TEXTE À LIRE.
----------
En 2014, la guerre devient de plus en plus sanglante. Les Nations Unies estiment que 6.5 millions de personnes sont déplacées à l’intérieur du pays et plus de 3 millions fuient la Syrie. 

La violence et l’insécurité, l’intensification des sièges de certaines villes, l’augmentation des bombardements et les attaques de structures de santé et du personnel médical sont certains des obstacles que rencontrent les équipes MSF. Cela nous empêche d’étendre davantage notre programme d’aide médicale humanitaire.

L’enlèvement de membres du personnel MSF en 2014 nous amène aussi à arrêter nos activités dans zones contrôlées par le groupe Etat Islamique et à retirer nos équipes internationales du nord-ouest de la Syrie. Mais nous arrivons tout de même à conserver notre réponse dans le pays, nous ouvrons des nouveaux projets et augmentons également notre soutien à distance à des structures médicales situées dans le pays. 

2015 : Une énorme crise de déplacement 

En 2015, le nombre de réfugiés syriens qui ont fui le pays dépasse la barre des 4 millions de personnes. Des milliers d’entre eux tentent dangereusement de traverser la mer Méditerranée. Pendant ce temps, 6 millions de Syriens sont aussi déplacés au sein même de la Syrie. Le conflit a causé la plus grosse crise de déplacement depuis la seconde guerre mondiale, des millions de personnes ont désespérément besoin d’aide humanitaire. En conséquence, MSF augmente ses activités dans la région et lance également des opérations de sauvetage dans la Méditerranée, pour porter assistance aux populations qui migrent vers l’Europe. 

Avec de plus en plus de pays et d’acteurs qui interviennent dans cette guerre, 2015 se caractérise par un niveau de violence extrême, qui affecte la vie de millions de personnes. Les zones civiles sont régulièrement bombardées, souvent lors de « doubles attaques » – dans le cadre desquelles une frappe aérienne initiale est suivie d’une seconde frappe qui vise les équipes de secours ou les structures médicales qui reçoivent les blessés. Il y a aussi de nombreux rapports faisant état d’attaques liées à des symptômes représentatifs d’une exposition à des agents chimiques.  Au moins 1.5 million de personnes se trouvent dans des zones assiégées, sans accès à l’aide humanitaire ou aux soins de santé et sans possibilité d’évacuation médicale.
----------
QUESTIONS.
**A)** Transcrivez fidèlement le passage du texte sur la guerre en Syrie qui commence par « La violence et » et se poursuit jusqu'à « d’aide médicale humanitaire. ».
**B)** Relevez tous les chiffres exprimés en millions de personnes dans le texte sur la guerre en Syrie.
Les items qui suivent n'ont aucun rapport avec le texte sur la guerre en Syrie.
----------
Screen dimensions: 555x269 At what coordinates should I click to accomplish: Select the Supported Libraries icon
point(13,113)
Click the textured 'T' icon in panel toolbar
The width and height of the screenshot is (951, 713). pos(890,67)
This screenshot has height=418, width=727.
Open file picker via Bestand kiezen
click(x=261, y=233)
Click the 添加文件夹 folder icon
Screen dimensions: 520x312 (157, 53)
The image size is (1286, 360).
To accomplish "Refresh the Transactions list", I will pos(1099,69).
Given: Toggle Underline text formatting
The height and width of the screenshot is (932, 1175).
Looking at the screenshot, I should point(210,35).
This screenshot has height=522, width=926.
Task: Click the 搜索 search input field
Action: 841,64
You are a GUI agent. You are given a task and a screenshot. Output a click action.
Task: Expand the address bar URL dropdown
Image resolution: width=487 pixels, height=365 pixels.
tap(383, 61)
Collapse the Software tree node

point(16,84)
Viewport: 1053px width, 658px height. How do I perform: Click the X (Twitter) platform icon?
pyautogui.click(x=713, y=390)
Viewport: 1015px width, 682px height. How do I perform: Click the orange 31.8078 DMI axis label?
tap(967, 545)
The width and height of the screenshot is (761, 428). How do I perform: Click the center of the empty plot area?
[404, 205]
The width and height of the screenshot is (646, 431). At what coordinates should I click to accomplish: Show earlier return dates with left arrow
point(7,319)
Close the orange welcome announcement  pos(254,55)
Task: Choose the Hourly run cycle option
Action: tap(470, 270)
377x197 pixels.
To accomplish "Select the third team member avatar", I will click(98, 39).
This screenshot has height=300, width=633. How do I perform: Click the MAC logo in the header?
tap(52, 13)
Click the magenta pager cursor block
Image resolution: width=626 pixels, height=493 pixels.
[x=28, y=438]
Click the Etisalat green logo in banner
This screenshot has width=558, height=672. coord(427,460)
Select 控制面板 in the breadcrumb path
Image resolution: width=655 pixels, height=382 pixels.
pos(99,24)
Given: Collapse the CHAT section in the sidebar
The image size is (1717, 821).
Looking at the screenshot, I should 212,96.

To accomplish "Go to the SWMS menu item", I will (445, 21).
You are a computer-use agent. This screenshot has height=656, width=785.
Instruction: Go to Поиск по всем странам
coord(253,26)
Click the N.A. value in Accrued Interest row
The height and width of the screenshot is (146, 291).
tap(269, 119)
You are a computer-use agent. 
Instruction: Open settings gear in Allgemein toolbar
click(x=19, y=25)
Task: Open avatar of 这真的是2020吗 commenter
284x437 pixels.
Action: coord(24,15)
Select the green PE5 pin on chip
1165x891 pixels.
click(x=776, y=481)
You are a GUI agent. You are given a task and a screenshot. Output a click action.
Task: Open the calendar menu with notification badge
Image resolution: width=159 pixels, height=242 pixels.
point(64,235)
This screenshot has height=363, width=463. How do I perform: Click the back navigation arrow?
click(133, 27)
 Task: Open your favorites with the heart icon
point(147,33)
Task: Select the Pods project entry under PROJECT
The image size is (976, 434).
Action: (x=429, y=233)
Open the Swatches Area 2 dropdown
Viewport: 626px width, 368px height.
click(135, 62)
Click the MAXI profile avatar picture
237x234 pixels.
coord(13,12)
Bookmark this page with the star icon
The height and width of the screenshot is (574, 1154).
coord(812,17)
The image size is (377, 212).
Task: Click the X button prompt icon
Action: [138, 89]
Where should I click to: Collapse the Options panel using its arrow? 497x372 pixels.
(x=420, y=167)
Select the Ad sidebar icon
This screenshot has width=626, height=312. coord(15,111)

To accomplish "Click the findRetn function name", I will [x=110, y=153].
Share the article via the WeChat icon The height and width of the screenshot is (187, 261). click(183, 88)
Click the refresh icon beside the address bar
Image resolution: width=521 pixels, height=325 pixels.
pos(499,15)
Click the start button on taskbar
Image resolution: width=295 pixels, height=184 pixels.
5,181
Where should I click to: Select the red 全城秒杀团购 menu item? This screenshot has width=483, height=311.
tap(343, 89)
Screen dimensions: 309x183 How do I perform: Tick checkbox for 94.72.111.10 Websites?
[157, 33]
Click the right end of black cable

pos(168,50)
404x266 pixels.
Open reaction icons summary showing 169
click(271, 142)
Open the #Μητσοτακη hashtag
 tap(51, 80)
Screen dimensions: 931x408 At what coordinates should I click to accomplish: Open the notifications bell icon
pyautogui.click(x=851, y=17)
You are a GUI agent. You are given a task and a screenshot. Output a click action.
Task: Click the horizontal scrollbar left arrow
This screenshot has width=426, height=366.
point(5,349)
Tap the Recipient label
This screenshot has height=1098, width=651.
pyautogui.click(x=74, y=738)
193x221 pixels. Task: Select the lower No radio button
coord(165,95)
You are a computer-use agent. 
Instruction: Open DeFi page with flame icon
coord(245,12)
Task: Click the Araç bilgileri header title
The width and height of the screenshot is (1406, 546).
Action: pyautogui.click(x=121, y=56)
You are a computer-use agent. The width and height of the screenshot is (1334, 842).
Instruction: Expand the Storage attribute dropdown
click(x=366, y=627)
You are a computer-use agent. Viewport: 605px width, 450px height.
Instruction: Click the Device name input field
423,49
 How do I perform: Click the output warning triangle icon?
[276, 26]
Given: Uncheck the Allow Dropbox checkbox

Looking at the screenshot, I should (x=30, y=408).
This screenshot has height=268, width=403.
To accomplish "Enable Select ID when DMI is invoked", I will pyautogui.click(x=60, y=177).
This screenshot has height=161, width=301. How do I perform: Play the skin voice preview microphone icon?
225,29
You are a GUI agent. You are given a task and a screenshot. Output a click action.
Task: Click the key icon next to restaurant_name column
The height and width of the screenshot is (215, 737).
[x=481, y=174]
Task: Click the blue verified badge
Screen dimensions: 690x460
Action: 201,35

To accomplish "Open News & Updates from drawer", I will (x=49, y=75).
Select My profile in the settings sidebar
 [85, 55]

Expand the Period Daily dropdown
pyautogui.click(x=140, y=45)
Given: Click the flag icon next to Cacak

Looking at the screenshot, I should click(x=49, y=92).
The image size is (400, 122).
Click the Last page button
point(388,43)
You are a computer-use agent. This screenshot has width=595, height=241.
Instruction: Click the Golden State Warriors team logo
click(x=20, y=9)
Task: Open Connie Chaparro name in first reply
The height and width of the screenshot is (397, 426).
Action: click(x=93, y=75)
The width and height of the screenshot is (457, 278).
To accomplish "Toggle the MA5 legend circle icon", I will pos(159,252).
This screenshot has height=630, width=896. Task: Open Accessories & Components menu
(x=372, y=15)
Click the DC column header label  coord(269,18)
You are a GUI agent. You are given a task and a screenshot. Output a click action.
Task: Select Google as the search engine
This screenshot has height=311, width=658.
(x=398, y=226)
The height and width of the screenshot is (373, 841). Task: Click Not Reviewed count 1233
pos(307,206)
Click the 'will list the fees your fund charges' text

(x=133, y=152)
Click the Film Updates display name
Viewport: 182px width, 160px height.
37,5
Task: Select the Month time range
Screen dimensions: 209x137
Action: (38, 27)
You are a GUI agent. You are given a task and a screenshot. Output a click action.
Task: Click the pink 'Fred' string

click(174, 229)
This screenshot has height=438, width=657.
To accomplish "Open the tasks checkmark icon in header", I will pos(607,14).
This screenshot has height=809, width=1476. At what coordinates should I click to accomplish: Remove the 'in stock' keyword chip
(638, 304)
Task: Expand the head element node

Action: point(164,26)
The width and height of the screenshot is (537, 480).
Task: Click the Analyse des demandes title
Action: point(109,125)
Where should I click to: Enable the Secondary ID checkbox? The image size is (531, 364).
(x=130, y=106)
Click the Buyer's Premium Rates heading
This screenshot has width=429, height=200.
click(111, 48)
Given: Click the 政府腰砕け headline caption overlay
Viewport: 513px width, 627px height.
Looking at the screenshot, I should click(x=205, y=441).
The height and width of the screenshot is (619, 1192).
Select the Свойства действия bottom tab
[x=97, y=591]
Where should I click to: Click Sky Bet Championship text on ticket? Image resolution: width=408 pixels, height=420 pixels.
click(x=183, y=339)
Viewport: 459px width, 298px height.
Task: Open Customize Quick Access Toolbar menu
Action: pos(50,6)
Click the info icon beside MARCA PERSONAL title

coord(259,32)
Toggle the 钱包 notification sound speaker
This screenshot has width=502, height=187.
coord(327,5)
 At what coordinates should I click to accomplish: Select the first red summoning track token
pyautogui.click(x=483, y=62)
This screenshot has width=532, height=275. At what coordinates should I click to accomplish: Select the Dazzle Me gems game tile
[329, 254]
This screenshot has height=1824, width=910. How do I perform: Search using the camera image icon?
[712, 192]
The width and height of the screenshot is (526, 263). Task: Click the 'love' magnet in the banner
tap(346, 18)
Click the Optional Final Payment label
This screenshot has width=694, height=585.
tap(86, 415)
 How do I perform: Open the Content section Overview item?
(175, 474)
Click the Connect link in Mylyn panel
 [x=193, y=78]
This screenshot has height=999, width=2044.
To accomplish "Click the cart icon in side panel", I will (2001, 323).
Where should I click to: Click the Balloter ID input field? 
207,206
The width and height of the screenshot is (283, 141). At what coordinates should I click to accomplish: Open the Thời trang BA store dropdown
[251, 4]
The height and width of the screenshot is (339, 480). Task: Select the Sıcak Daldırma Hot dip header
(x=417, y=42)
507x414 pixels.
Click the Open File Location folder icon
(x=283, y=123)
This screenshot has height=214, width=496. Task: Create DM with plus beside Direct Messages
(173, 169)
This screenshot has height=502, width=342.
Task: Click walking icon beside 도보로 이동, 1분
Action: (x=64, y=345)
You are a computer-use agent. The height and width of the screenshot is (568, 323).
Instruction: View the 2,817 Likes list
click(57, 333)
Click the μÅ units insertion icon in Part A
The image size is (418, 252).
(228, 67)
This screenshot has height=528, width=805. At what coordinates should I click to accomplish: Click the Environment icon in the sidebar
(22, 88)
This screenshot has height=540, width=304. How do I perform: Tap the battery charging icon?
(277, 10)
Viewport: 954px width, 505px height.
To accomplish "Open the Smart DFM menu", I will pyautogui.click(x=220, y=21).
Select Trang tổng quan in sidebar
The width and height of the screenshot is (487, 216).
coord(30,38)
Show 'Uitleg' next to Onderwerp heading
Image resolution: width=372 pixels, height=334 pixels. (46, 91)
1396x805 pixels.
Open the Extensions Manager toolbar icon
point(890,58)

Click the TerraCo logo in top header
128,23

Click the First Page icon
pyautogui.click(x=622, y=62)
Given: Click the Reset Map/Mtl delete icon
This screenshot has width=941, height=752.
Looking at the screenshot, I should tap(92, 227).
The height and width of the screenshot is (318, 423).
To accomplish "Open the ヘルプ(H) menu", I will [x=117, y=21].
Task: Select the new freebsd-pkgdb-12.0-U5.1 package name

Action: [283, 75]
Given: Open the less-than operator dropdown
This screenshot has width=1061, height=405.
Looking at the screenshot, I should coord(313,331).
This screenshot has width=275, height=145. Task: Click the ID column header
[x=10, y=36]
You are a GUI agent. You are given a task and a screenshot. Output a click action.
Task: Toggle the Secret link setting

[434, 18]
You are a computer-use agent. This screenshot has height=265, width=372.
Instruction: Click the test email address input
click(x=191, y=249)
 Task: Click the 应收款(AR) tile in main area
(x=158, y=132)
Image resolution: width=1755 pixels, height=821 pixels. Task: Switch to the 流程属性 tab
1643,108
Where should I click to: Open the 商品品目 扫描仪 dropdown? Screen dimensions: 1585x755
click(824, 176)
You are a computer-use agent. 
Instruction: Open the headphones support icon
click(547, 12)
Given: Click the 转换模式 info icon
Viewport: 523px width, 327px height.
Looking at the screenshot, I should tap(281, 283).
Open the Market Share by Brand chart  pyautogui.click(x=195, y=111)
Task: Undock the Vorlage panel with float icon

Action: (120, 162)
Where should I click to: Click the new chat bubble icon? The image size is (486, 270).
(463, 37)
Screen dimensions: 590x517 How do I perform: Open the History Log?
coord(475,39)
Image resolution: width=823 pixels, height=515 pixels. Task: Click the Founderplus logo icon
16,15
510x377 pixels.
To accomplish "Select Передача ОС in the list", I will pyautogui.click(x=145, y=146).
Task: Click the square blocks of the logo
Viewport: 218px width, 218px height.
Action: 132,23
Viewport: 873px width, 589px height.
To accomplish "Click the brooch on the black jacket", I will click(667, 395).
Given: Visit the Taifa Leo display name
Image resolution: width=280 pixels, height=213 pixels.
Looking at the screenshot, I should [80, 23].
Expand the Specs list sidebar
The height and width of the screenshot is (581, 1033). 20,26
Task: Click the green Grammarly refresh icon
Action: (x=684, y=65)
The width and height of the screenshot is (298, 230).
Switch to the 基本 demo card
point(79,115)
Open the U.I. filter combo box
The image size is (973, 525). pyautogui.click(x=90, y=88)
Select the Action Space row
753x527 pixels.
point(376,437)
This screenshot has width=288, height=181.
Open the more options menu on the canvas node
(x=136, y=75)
----------
CORRIGÉ.
**A)**
La violence et l’insécurité, l’intensification des sièges de certaines villes, l’augmentation des bombardements et les attaques de structures de santé et du personnel médical sont certains des obstacles que rencontrent les équipes MSF. Cela nous empêche d’étendre davantage notre programme d’aide médicale humanitaire.

**B)** 6.5 millions de personnes déplacées à l'intérieur du pays ; plus de 3 millions qui fuient la Syrie ; plus de 4 millions de réfugiés syriens (« dépasse la barre des 4 millions ») ; 6 millions de Syriens déplacés au sein même de la Syrie ; au moins 1.5 million de personnes dans des zones assiégées.